──────── DOCUMENT EXTRACT ────────

Self contained testing.mock_data for TFDS datasets

tensorflow / graphics

TensorFlow Graphics: Differentiable Graphics Layers for TensorFlow

Apache License 2.0

2.75k stars 366 forks source link

Self contained testing.mock_data for TFDS datasets #351

Open taiya opened 4 years ago

taiya commented 4 years ago

Currently, storing dataset info in tensorflow_graphics/datasets/testing/metadata breaks the "self-contained" style we are following for TFDS datasets stored within TFG.

We should modify the logic of the mock run so that tensorflow_graphics/datasets/testing/metadata/model_net40/1.0.0/dataset_info.json can be stored in something like tensorflow_graphics/datasets/model_net40/dataset_info.json.

CC'ing @rsepassi so he can provide some pointers on how to fix this?

rsepassi commented 4 years ago

cc @Conchylicultor

More info here would be helpful.

Is it that you'd like for the filepath to be different? What do you mean by the "self-contained" style? What's the "mock run"?

taiya commented 4 years ago

In the main TFDS repo, checksums are stored in tensorflow_datasets/checksums, while here we are storing it in the dataset folder, e.g. tensorflow_graphics/datasets/modelnet40/checksums.

That is, in TFG, all of the files for a dataset are contained within its folder (and subfolders). I interacted with Etienne to getting this workflow up and running a few weeks ago.

──────── DATA ROWS ────────

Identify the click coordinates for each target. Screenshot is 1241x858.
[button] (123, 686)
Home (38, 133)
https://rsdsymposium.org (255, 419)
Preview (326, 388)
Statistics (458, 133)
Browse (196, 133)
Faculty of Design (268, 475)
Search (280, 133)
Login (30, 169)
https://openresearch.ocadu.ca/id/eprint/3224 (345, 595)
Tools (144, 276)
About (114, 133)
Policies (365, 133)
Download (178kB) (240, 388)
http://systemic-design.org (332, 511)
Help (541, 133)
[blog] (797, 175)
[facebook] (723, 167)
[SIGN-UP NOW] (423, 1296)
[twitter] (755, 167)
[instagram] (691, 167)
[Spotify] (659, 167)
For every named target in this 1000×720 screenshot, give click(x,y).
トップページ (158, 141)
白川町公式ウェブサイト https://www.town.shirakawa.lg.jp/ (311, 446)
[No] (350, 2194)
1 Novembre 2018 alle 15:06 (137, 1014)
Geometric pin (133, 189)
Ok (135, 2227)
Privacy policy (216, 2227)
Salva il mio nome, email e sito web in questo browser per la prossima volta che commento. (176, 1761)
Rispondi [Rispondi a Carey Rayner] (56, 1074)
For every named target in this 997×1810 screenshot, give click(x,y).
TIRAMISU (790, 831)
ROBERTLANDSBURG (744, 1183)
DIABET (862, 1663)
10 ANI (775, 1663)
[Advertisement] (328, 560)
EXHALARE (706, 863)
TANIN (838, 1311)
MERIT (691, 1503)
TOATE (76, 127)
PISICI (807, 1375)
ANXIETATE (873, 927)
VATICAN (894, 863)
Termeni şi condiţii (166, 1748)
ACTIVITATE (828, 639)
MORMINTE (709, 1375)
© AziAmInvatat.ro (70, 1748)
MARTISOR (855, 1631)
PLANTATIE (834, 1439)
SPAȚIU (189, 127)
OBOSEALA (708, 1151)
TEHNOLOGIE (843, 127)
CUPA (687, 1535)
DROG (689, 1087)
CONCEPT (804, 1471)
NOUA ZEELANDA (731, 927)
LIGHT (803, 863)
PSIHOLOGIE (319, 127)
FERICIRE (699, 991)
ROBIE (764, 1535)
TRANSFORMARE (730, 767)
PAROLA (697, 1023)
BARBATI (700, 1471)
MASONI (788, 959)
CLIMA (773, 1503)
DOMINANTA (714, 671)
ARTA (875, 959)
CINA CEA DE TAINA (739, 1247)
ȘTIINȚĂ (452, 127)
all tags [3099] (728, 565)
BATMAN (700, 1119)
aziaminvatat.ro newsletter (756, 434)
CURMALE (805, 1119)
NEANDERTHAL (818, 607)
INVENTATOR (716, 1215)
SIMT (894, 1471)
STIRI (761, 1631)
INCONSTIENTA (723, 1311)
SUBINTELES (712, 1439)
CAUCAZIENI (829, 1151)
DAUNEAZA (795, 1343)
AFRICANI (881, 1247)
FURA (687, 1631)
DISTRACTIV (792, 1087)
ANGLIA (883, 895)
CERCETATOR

────────

YOUR TASK
Could you write the next part of the thread about keeping TFDS dataset metadata inside each dataset's folder in TensorFlow Graphics, picking up after its last comment?

RESULT
@jackd now also added tfds.testing.mock_data in #310, but doing so requires: 1) the creation of a dataset_info.json (which is not great for contributors, but "ok" for now) 2) the dataset_info.json for all datasets to exist within a single folder (for all datasets); in our case we are using tensorflow_graphics/datasets/testing/metadata

rsepassi commented 4 years ago

Ok, so sounds like you and @Conchylicultor have discussed this previously; what was the conclusion of the discussion, or work that was considered/started? (If there's a related GitHub issue, please link; also Etienne can chime in here).

taiya commented 4 years ago

No, only discussed with Etienne, not @Conchylicultor.

There are two separate things that would be nice: 1) give the user the ability to choose where the metadata is stored (similar to tfds.download.add_checksums_dir(_CHECKSUM_DIR), I guess) 2) allow a mock_data workflow where the data is programmatically define within the test file (so not to have to depend on deployed data)

Feel free to reach out on GVC if you want to discuss in details ;)

Conchylicultor commented 4 years ago

For info, @Conchylicultor == Etienne,

I agree about those two points. I tried to answered by mail with more context. I can try to look at 1 by the end of the week/early next week.